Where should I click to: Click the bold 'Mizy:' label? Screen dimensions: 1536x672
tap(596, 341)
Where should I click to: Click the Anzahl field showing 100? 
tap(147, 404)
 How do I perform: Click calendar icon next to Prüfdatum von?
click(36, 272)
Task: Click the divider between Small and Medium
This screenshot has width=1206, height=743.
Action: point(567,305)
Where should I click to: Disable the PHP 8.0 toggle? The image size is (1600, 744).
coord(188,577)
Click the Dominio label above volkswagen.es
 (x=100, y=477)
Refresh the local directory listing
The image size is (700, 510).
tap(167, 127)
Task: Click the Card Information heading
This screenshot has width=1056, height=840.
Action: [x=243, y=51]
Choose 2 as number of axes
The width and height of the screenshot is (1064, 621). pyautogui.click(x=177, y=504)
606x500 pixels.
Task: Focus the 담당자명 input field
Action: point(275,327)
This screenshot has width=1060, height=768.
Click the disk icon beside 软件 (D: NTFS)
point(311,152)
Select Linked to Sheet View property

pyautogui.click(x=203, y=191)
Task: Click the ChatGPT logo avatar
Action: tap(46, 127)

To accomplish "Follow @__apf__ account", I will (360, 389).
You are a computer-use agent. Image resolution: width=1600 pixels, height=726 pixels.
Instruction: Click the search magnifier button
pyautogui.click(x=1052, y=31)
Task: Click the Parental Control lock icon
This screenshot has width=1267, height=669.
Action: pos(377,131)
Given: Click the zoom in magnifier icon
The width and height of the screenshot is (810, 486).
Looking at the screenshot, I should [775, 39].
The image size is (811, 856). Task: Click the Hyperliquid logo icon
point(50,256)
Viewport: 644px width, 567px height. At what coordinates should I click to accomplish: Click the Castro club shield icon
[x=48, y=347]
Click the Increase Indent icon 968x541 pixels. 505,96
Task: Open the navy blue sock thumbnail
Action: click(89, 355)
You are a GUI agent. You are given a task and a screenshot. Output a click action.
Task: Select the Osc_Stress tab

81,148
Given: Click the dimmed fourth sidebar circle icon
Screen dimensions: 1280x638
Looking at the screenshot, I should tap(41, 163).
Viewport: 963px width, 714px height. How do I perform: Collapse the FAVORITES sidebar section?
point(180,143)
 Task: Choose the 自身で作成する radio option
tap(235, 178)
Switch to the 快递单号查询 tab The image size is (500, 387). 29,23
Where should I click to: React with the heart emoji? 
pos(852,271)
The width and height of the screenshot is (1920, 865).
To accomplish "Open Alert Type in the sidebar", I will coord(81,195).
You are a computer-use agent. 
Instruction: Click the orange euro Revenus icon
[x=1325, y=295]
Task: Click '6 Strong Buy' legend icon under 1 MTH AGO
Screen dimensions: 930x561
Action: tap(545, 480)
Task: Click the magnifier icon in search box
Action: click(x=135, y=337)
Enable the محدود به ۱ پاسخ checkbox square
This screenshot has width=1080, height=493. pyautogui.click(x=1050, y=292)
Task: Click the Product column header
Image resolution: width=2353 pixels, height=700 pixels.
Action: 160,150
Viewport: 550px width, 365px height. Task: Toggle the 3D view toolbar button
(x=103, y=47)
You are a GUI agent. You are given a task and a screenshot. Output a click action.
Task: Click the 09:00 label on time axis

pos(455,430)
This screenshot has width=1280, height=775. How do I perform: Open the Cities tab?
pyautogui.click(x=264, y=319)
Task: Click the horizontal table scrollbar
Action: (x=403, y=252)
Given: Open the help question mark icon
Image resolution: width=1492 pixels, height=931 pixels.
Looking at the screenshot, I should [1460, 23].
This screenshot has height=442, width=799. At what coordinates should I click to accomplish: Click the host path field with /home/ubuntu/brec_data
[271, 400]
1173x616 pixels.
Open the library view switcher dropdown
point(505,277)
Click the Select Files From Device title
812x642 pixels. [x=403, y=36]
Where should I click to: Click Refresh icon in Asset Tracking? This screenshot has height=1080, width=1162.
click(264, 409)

Activity: Output every entry again, exactly as given.

Written answer:
Where should I click to: Click the bold 'Mizy:' label? Screen dimensions: 1536x672
tap(596, 341)
Where should I click to: Click the Anzahl field showing 100? 
tap(147, 404)
 How do I perform: Click calendar icon next to Prüfdatum von?
click(36, 272)
Task: Click the divider between Small and Medium
This screenshot has width=1206, height=743.
Action: point(567,305)
Where should I click to: Disable the PHP 8.0 toggle? The image size is (1600, 744).
coord(188,577)
Click the Dominio label above volkswagen.es
 (x=100, y=477)
Refresh the local directory listing
The image size is (700, 510).
tap(167, 127)
Task: Click the Card Information heading
This screenshot has width=1056, height=840.
Action: [x=243, y=51]
Choose 2 as number of axes
The width and height of the screenshot is (1064, 621). pyautogui.click(x=177, y=504)
606x500 pixels.
Task: Focus the 담당자명 input field
Action: point(275,327)
This screenshot has width=1060, height=768.
Click the disk icon beside 软件 (D: NTFS)
point(311,152)
Select Linked to Sheet View property

pyautogui.click(x=203, y=191)
Task: Click the ChatGPT logo avatar
Action: tap(46, 127)

To accomplish "Follow @__apf__ account", I will (360, 389).
You are a computer-use agent. Image resolution: width=1600 pixels, height=726 pixels.
Instruction: Click the search magnifier button
pyautogui.click(x=1052, y=31)
Task: Click the Parental Control lock icon
This screenshot has width=1267, height=669.
Action: pos(377,131)
Given: Click the zoom in magnifier icon
The width and height of the screenshot is (810, 486).
Looking at the screenshot, I should [775, 39].
The image size is (811, 856). Task: Click the Hyperliquid logo icon
point(50,256)
Viewport: 644px width, 567px height. At what coordinates should I click to accomplish: Click the Castro club shield icon
[x=48, y=347]
Click the Increase Indent icon 968x541 pixels. 505,96
Task: Open the navy blue sock thumbnail
Action: click(89, 355)
You are a GUI agent. You are given a task and a screenshot. Output a click action.
Task: Select the Osc_Stress tab

81,148
Given: Click the dimmed fourth sidebar circle icon
Screen dimensions: 1280x638
Looking at the screenshot, I should tap(41, 163).
Viewport: 963px width, 714px height. How do I perform: Collapse the FAVORITES sidebar section?
point(180,143)
 Task: Choose the 自身で作成する radio option
tap(235, 178)
Switch to the 快递单号查询 tab The image size is (500, 387). 29,23
Where should I click to: React with the heart emoji? 
pos(852,271)
The width and height of the screenshot is (1920, 865).
To accomplish "Open Alert Type in the sidebar", I will coord(81,195).
You are a computer-use agent. 
Instruction: Click the orange euro Revenus icon
[x=1325, y=295]
Task: Click '6 Strong Buy' legend icon under 1 MTH AGO
Screen dimensions: 930x561
Action: tap(545, 480)
Task: Click the magnifier icon in search box
Action: click(x=135, y=337)
Enable the محدود به ۱ پاسخ checkbox square
This screenshot has width=1080, height=493. pyautogui.click(x=1050, y=292)
Task: Click the Product column header
Image resolution: width=2353 pixels, height=700 pixels.
Action: 160,150
Viewport: 550px width, 365px height. Task: Toggle the 3D view toolbar button
(x=103, y=47)
You are a GUI agent. You are given a task and a screenshot. Output a click action.
Task: Click the 09:00 label on time axis

pos(455,430)
This screenshot has width=1280, height=775. How do I perform: Open the Cities tab?
pyautogui.click(x=264, y=319)
Task: Click the horizontal table scrollbar
Action: (x=403, y=252)
Given: Open the help question mark icon
Image resolution: width=1492 pixels, height=931 pixels.
Looking at the screenshot, I should [1460, 23].
This screenshot has height=442, width=799. At what coordinates should I click to accomplish: Click the host path field with /home/ubuntu/brec_data
[271, 400]
1173x616 pixels.
Open the library view switcher dropdown
point(505,277)
Click the Select Files From Device title
812x642 pixels. [x=403, y=36]
Where should I click to: Click Refresh icon in Asset Tracking? This screenshot has height=1080, width=1162.
click(264, 409)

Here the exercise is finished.